§ Problem details
With pictures left out, only the lines from the one containing "Toggle light theme with sun icon" through the end of the records should be reproduced exactly, please.

Stored data entries

::::::::::

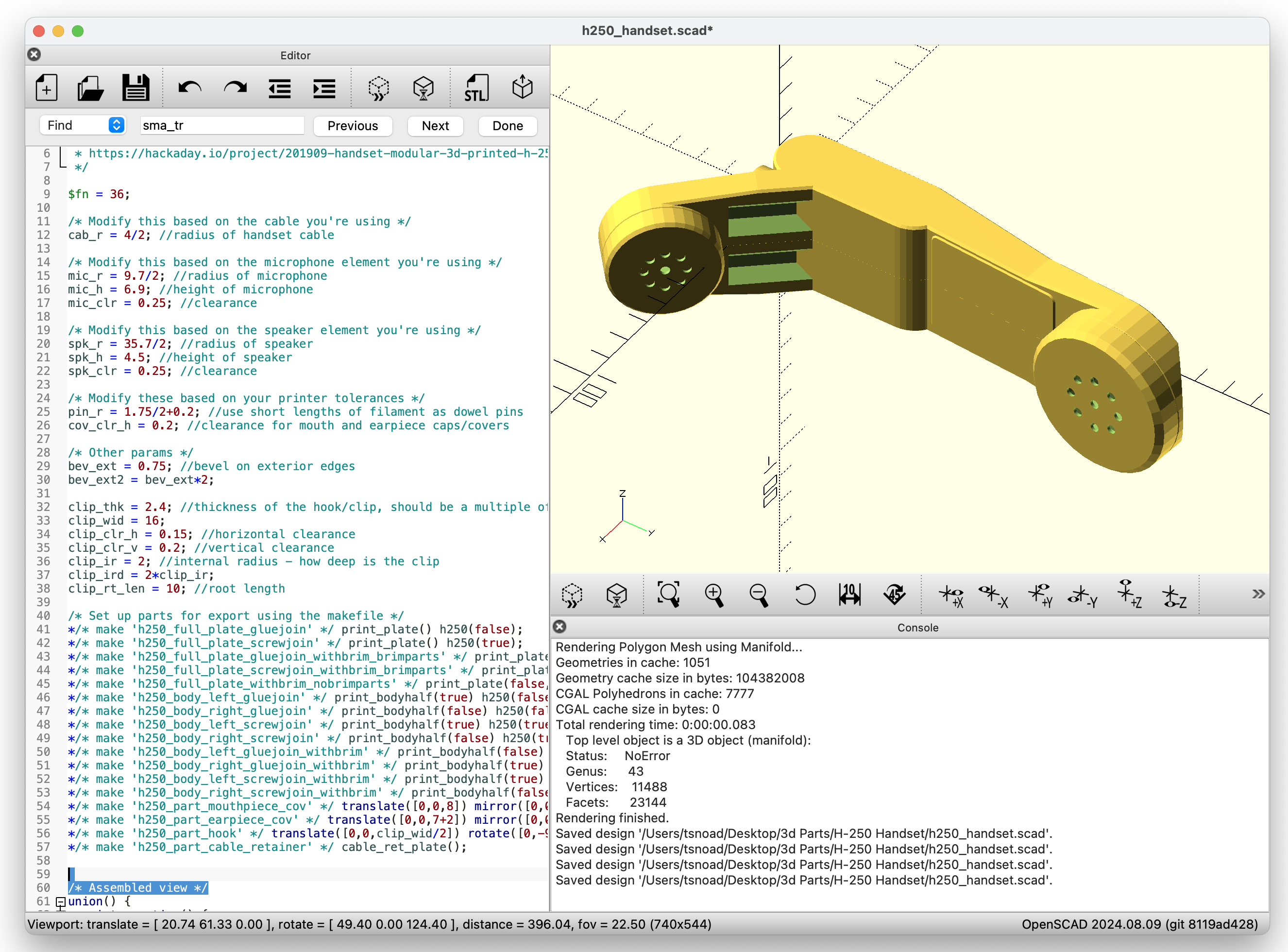Open a file with folder icon

click(90, 88)
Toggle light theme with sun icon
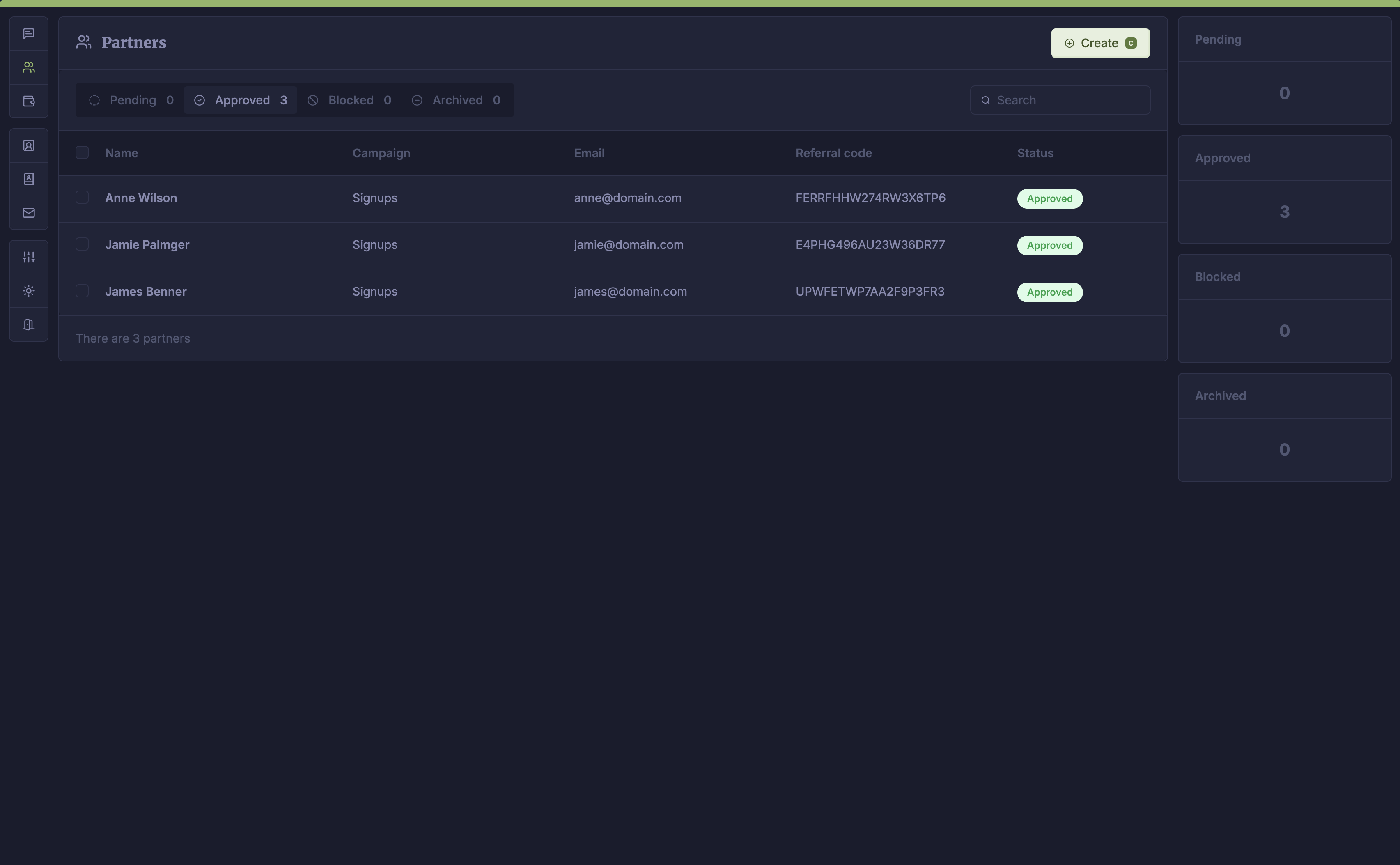 (29, 291)
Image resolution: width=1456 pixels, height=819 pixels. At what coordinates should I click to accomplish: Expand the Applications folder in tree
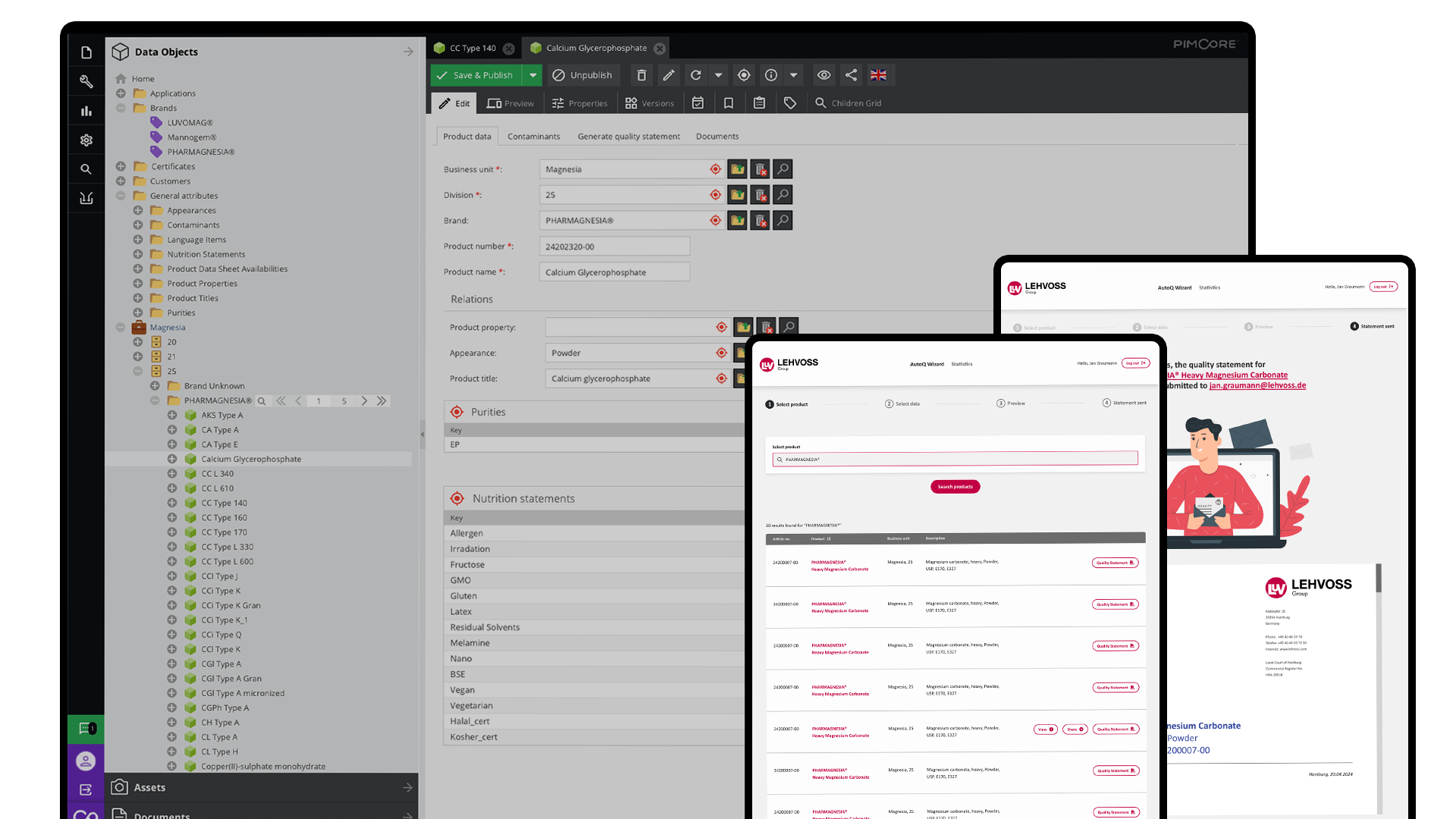click(121, 93)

::::::::::

§ Finished exercise
Toggle light theme with sun icon
 (29, 291)
Image resolution: width=1456 pixels, height=819 pixels. At what coordinates should I click to accomplish: Expand the Applications folder in tree
click(121, 93)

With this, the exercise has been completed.